Where Can You See the 'Ring of Fire' Solar Eclipse, and at What Time?

On June 10, a "ring of fire" solar eclipse will be visible from certain parts of the Earth.

Known scientifically as an "annular" solar eclipse, this event occurs when a new moon passes in front of the sun but our natural satellite does not quite cover the entirety of the sun's bright face at maximum eclipse.

This results in the appearance of a ring of sunlight—the characteristic "ring of fire"—that is momentarily visible around the silhouetted moon from some regions of the Earth.

People living in the regions where the annular solar eclipse will be visible will notice the landscape darkening a bit, but not nearly as much as during a total solar eclipse—when the whole of the sun's face is obscured by the moon.

During both total and annular solar eclipses, the moon only casts a shadow across a relatively small portion of the Earth.

"This shadow is never more than about 150 miles wide—it's usually only tens of miles wide—and it sweeps across Earth's surface faster than a supersonic jet," Rick Fienberg, a spokesperson for the American Astronomical Society, previously told Newsweek.

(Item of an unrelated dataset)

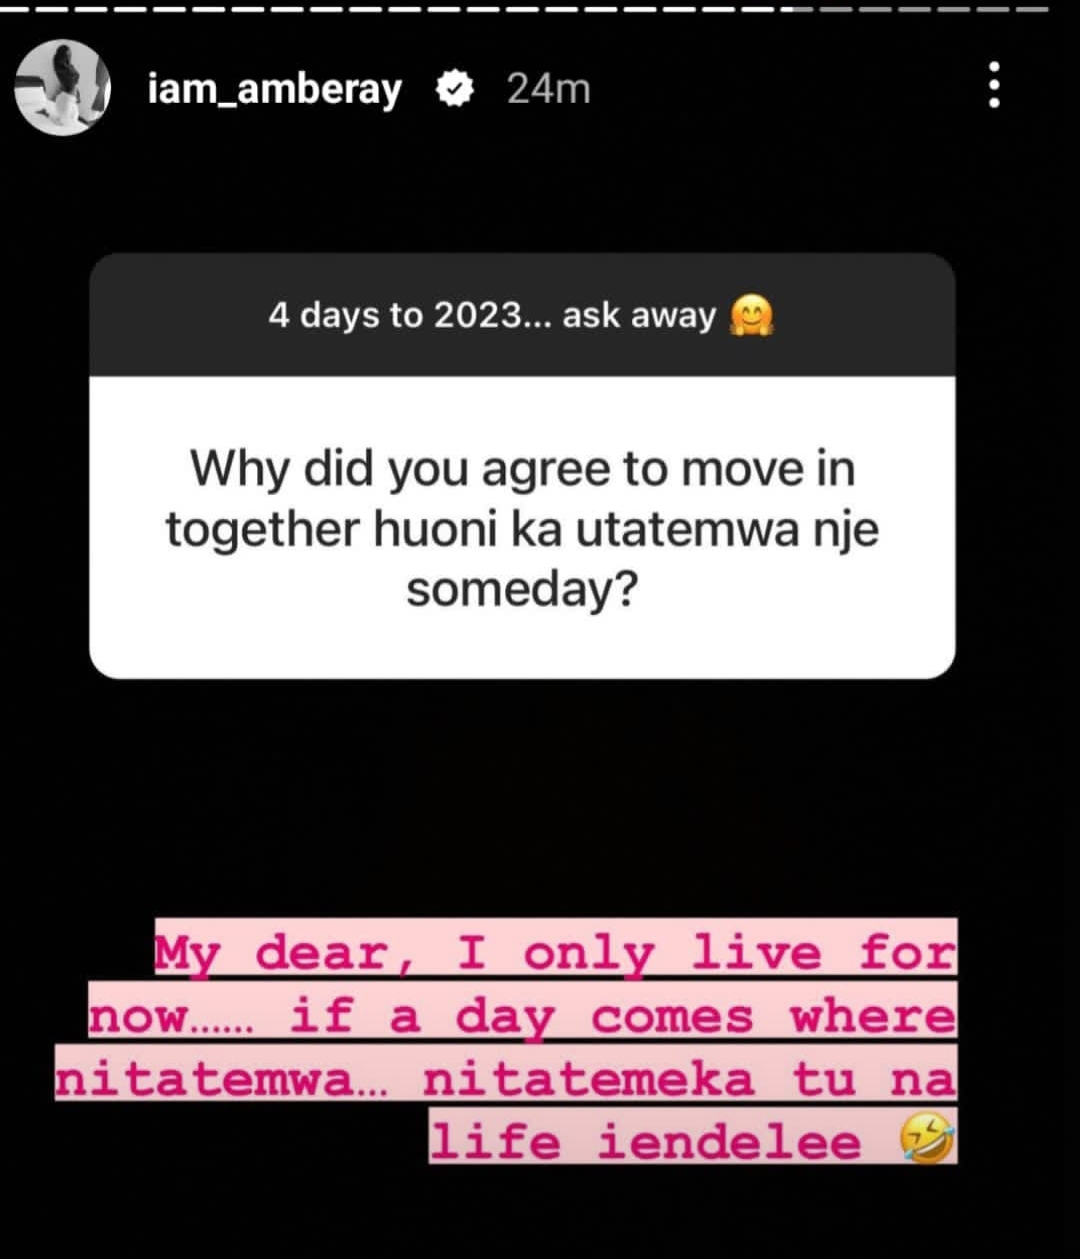Tap the iam_amberay profile picture
Screen dimensions: 1080x1259
(62, 87)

"Only if you're within that narrow path when the shadow comes by—and only if the weather cooperates—will you see the total or annular eclipse; in a much larger area outside this path you'll see a partial eclipse, that is, the moon will cover only part of the sun's bright face, looking like it took a 'bite' out of the sun."

On June 10, the "ring of fire" effect will only be visible from a narrow path that stretches across a sliver of Russia, Greenland and northern Canada.

"The upcoming June 10 annular eclipse will be visible along a path that runs from Ontario in Canada, over Hudson Bay, through northwestern Greenland, across the Arctic, and ends in northeastern Russia," Diana Hannikainen, observing editor at Sky & Telescope magazine, told Newsweek.

A partial eclipse will be visible across a much larger swath of the Earth, including much of Europe, western and northern Asia, the North Atlantic Ocean, the Arctic and much of North America.

In North America, the partial eclipse will be visible across most of Canada (except the westernmost regions), northern Alaska, the eastern United States (except Florida) and the northern Midwest.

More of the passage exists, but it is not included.